On the issue of preventing sexual relations between people of the same sex, this seriously infringes on fundamental human rights as contained in chapters IV of the 1999 constitution.
It also happens that the LGBT issue is one that happens to be hotly debated the world over and in more advanced nations as being possibly a biological or mental problem.
This would mean that should that turn out to be the case, the government would be subjecting a group of people to the hefty punishment of a fourteen year jail term for something entirely outside their control.
Even if it were willful, and by conscious choice, its criminalisation is still a violation of fundamental human rights and an overreaching of the agent’s authority to represent his principal.
Shortly after the criminalisation of same sex marriage and relations did the Nigerian people protest the overstepping of the mandate it gave its agents? No. Because perhaps we personally abhorred same sex relations, and it was an action that benefited us and satisfied our desire to condemn others and be sanctimonious and self righteous.
So we failed to protest the overstepping of the government’s authority. We ratified their decision. We allowed them to legislate on matters they had no prerogative to.
This showed a collective lack of wisdom on the part of the public. If one attempted to point out the fact that this law was repugnant to natural justice, one was quickly shouted down and called gay.
We allowed ourselves to forget what the issue was. And it was not about ‘gay’. It was about gay RIGHTs. We forgot the rights in a bid to appear upright.

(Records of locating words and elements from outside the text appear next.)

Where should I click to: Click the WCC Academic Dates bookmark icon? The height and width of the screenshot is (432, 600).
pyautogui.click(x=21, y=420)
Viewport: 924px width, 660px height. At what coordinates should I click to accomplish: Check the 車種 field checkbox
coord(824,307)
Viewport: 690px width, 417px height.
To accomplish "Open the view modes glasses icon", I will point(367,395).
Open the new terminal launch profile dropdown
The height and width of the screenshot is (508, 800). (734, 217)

So we allowed a group of innocent people to be jailed for fourteen years for nothing other than how they chose to live their private lives. Of course as at the time and up till date no one has attempted to marry or take the relationships to the next level.

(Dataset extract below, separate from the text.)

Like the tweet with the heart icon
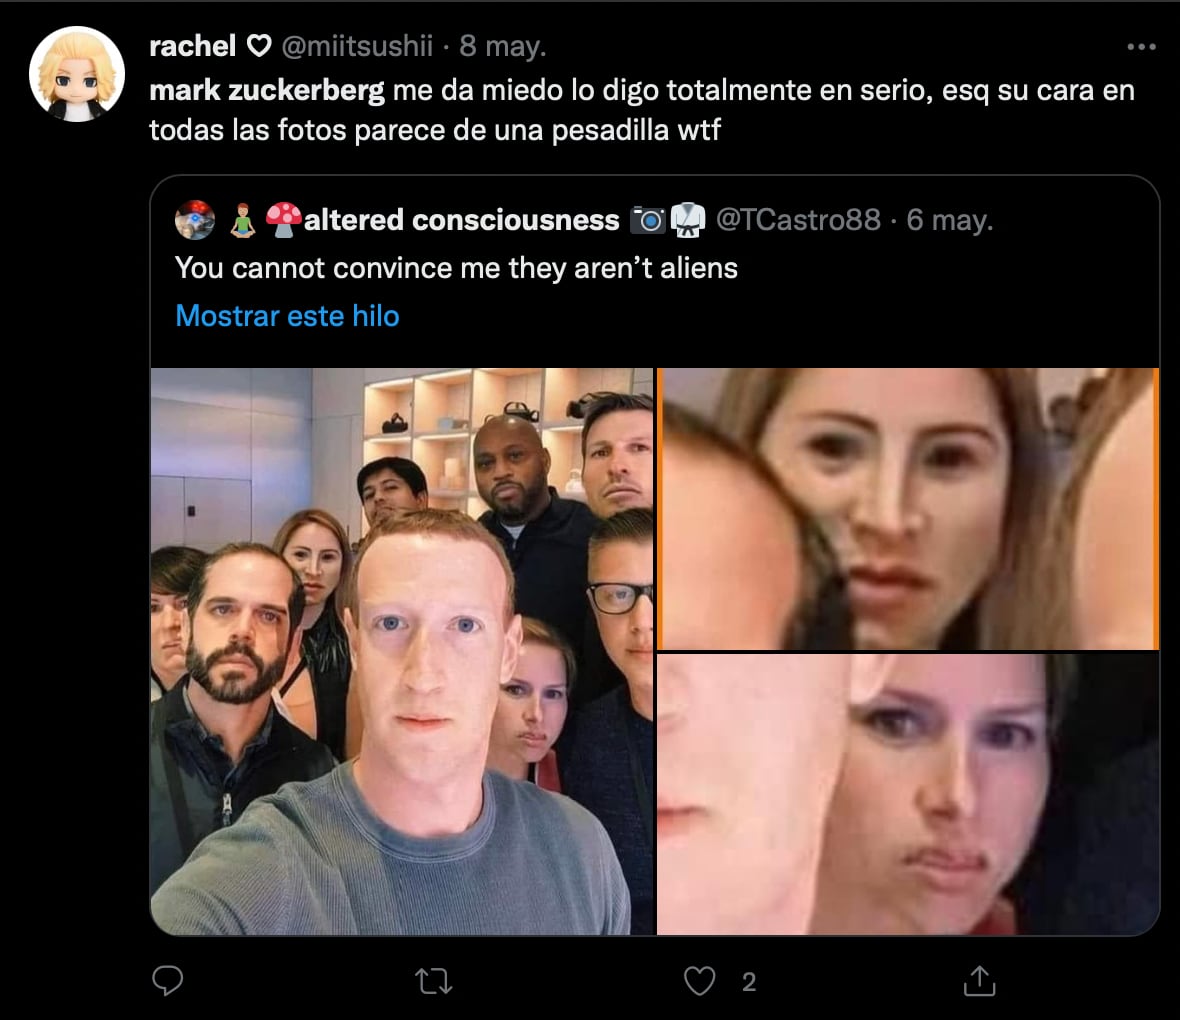 [699, 981]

One should generally not tolerate a thief’s incursion to one’s place of abode not because of the value of the item taken but for the mere fact that there was an invasion.
Should the item taken be small the first time and one kept mum, no doubt the consequences would be larger the next and this is what happened in the case of Nigeria.
Shortly after this, we heard of another law being considered for passing – the social media bill, which would deny the general public the right to criticise or speak derisively of the government on social media platforms.
This was met with rumblings of dissension. Words like fundamental human rights, freedom of speech were thrown about.
One was tempted to wonder if it was not the same fundamental human rights that were given away so joyfully a while back.
We kept silent and allowed the government make away with our rights. We allowed them to legislate in a matter that the were not authorised to, because it benefited us. Also because it gave us someone to look down on.
We also ratified the government’s action in order to appear morally upright as a nation. Never mind fornication a serious moral vice was uncriminalised. Corruption was allowed and stealing was encouraged.
While doing this though, we gave away our humanity and indeed it would be inhuman if it turned out we were punishing a people for something beyond their ken.
It goes to show our selfishness that we protest the mere right to be abusive now yet allowed others to have the privacy of their personal lives invaded and their liberty withdrawn for fourteen years with nary a word in their defence.
While some might argue that this is real life, not law of contract, these legal principles are meant to hold our lives and the fabric of society together, not just be argued in court.
They hold true too in our everyday lives if we can but spot the ways in which these principles affect us.
I do believe that it is a question worth considering if we can still protest the actions of our agents now at this late hour or if we have ratified their illegal agency.
Nigerian people would do well not to sleep on their rights next time, whether it’s flouting proves to be beneficial or not.
As the maxims of equity would have it, delay defeats equity and equity aids the vigilant and not the indolent.
Author: Ekpeki Donald Pen Prince
Ekpeki Chovwe Donald styled the PenPrince is a writer and lawyer in equity. He has an unhealthy interest in wit, pun and poetry. When he’s not writing, he’s reading and when he’s not reading, he’s breathing. He breathes words.